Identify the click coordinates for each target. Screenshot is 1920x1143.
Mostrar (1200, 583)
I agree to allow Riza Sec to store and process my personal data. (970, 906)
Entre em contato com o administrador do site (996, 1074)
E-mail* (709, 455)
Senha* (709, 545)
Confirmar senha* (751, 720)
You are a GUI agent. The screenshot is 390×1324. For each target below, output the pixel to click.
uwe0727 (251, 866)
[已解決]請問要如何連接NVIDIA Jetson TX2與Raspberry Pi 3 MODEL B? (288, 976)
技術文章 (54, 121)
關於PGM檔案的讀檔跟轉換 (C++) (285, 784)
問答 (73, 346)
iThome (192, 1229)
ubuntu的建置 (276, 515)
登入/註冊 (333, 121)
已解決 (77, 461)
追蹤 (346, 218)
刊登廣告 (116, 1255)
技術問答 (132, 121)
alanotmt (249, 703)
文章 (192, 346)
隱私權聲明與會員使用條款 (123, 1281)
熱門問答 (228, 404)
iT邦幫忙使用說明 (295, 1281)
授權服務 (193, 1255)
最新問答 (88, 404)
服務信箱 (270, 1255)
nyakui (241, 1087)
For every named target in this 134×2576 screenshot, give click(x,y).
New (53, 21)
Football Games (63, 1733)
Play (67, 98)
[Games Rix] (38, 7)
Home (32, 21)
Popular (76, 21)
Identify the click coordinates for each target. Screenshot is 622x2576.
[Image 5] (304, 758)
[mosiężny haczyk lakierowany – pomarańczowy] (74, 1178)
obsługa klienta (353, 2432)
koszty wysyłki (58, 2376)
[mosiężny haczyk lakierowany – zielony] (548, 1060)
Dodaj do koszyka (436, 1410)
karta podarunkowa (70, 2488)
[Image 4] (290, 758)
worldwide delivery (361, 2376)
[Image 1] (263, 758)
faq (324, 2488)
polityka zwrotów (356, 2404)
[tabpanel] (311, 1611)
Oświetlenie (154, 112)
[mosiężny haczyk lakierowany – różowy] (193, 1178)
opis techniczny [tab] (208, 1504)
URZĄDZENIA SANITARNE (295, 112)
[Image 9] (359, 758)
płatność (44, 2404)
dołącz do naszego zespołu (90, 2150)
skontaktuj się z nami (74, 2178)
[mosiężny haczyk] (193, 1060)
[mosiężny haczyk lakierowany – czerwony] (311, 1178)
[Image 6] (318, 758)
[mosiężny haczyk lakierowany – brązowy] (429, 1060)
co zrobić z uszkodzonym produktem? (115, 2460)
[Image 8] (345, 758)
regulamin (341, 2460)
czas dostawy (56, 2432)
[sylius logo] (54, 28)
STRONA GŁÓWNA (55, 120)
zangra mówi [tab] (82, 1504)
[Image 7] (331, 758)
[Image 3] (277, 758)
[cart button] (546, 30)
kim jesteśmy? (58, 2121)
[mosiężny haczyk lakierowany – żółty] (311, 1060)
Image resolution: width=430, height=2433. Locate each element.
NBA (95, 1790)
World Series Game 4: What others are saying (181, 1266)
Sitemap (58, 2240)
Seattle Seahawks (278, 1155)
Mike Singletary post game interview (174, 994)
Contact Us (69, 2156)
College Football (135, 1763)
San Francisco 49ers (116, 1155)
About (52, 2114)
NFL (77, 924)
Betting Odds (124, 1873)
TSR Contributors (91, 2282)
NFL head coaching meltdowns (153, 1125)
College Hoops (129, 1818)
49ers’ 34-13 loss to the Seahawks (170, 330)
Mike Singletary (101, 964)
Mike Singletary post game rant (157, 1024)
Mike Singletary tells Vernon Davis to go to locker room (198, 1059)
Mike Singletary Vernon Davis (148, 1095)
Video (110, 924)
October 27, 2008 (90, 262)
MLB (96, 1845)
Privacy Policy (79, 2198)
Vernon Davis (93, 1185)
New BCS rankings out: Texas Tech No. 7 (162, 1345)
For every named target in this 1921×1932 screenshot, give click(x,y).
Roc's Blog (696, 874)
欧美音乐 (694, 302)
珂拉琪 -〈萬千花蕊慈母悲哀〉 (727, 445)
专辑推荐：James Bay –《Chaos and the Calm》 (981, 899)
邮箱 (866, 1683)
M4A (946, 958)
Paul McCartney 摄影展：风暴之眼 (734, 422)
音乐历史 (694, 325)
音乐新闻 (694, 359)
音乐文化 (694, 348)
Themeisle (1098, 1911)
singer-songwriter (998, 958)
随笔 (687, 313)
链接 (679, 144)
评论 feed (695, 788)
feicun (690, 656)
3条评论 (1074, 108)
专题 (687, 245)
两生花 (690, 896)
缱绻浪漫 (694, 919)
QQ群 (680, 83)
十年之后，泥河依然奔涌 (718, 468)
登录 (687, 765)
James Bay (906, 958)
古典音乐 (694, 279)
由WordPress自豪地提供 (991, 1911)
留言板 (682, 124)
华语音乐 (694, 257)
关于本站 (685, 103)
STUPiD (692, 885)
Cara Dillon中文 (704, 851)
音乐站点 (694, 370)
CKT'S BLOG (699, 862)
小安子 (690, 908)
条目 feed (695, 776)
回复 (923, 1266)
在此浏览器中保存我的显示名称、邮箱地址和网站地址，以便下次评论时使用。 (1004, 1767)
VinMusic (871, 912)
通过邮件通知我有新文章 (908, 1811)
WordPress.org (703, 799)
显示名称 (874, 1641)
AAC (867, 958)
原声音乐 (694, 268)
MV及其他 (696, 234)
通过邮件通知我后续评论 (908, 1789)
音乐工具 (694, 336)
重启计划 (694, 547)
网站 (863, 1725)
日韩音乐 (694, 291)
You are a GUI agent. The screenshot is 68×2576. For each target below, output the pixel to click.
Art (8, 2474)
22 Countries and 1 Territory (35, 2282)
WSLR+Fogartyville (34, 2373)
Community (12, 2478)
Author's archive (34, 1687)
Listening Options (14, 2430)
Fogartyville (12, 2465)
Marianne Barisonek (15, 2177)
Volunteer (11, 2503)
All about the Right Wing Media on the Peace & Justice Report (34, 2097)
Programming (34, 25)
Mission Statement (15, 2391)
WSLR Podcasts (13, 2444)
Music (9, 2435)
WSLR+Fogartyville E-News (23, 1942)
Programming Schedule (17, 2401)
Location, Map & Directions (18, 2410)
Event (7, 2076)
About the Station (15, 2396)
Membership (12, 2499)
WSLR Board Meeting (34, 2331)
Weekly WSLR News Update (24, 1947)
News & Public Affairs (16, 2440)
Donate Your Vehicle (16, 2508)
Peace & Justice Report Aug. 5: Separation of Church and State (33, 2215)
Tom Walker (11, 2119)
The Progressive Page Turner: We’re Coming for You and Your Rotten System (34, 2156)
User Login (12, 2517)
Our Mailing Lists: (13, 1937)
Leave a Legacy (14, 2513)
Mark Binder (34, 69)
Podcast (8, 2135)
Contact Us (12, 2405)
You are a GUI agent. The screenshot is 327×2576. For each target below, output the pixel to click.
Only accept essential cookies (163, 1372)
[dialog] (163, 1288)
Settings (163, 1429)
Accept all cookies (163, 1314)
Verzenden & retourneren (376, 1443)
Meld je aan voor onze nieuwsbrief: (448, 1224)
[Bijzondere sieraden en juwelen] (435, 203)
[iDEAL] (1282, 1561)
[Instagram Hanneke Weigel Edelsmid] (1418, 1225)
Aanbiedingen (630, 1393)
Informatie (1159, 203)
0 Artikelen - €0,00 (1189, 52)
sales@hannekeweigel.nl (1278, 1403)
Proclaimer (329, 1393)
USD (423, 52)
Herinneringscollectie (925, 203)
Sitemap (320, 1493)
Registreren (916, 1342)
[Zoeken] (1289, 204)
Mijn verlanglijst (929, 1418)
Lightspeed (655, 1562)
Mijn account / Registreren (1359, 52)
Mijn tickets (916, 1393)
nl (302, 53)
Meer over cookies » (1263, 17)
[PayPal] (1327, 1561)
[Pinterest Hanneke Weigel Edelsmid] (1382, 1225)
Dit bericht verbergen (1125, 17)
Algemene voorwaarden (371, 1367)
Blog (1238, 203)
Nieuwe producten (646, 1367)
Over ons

--- Work task ---
Only a number is wanted: how many lines of the material include the word "Fogartyville".

--- Solved exercise ---
3